3 Beyond decoding: Causal evidence for a role of the PFC in conscious perception?

Early studies in macaque monkeys have found that lesions to the PFC can increase the luminance threshold (Latto & Cowey 1971) and degrade detection performance (Kamback 1973). More recently, studies in humans using transcranial magnetic stimulation have similarly found that stimulation of the PFC can impair the visibility of stimuli (Rounis et al. 2010), but also improve detection rates during visual masking (Grosbras & Paus 2003). Finally, Antoine Del Cul et al. have shown that perceptual thresholds are increased in patients with relatively small prefrontal lesions even when attentional effects are tightly controlled for (2009). However, none of these studies has shown dramatic impairments, but rather modulations of performance or perception. Total blindness has only been reported after removing the entire frontal cortex including (parts of) the underlying cingulate cortex in monkeys, and only lasted for a few days in several cases (Nakamura & Mishkin 1986).
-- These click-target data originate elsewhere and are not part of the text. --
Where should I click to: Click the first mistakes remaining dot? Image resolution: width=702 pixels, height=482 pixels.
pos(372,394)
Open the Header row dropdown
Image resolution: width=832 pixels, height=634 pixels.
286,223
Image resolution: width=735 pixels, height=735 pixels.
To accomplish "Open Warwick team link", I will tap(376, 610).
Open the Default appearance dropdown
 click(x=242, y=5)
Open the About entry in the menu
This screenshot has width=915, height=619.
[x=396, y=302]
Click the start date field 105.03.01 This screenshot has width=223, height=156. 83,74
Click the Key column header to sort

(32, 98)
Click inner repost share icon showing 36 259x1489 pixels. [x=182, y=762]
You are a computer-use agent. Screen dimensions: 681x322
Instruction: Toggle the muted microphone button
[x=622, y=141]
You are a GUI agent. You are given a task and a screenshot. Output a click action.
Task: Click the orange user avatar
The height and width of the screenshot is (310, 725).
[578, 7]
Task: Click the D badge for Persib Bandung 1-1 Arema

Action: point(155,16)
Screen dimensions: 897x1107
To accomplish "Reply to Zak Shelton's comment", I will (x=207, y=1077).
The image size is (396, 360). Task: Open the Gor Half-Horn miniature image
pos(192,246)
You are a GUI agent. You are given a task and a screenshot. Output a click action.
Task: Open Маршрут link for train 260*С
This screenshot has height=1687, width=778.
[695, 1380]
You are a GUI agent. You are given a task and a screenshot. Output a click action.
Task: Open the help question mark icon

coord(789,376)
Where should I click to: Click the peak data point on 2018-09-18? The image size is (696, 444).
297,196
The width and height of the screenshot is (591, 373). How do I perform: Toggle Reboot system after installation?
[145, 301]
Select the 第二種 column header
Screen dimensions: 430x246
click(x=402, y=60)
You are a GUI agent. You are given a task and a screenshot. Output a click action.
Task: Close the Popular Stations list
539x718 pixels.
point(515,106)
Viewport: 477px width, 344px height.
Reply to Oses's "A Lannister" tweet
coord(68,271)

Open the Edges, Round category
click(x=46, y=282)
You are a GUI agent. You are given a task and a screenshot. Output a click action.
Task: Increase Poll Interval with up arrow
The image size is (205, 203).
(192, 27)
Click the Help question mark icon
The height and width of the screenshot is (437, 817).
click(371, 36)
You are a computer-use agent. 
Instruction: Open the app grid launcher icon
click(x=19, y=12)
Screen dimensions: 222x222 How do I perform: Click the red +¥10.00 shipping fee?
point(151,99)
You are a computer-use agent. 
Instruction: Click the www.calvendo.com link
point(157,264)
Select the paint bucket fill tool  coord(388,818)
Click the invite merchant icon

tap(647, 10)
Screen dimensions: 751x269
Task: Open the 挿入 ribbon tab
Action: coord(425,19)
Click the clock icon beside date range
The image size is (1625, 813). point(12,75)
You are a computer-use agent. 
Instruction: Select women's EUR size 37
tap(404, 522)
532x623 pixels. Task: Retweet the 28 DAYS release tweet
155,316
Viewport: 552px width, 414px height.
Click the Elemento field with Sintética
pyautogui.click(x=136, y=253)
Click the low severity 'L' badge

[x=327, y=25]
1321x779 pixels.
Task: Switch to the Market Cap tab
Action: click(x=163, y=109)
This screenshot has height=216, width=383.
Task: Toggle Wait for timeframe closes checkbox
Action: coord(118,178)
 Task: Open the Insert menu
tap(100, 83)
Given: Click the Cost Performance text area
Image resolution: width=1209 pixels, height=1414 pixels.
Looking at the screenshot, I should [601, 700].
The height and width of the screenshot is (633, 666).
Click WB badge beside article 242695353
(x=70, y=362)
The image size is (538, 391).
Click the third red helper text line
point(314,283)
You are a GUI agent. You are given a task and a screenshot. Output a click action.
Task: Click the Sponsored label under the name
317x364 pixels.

Importantly, other lesion studies in humans have not reported perceptual deficits at all (Heath et al. 1949; Markowitsch & Kessler 2000). Taken together with the fact that the PFC is also active during unconscious processing (Diaz & McCarthy 2007; Lau & Passingham 2007; van Gaal et al. 2008), not deactivated under Thiopental anesthesia (Veselis et al. 2004), but deactivated during rapid eye movement sleep when vivid (non-lucid) dreams can be experienced (Braun et al. 1998; Desseilles et al. 2011; Muzur 2002), this indicates that the evidence for a direct, specific involvement of the PFC in conscious perception is currently inconclusive at best.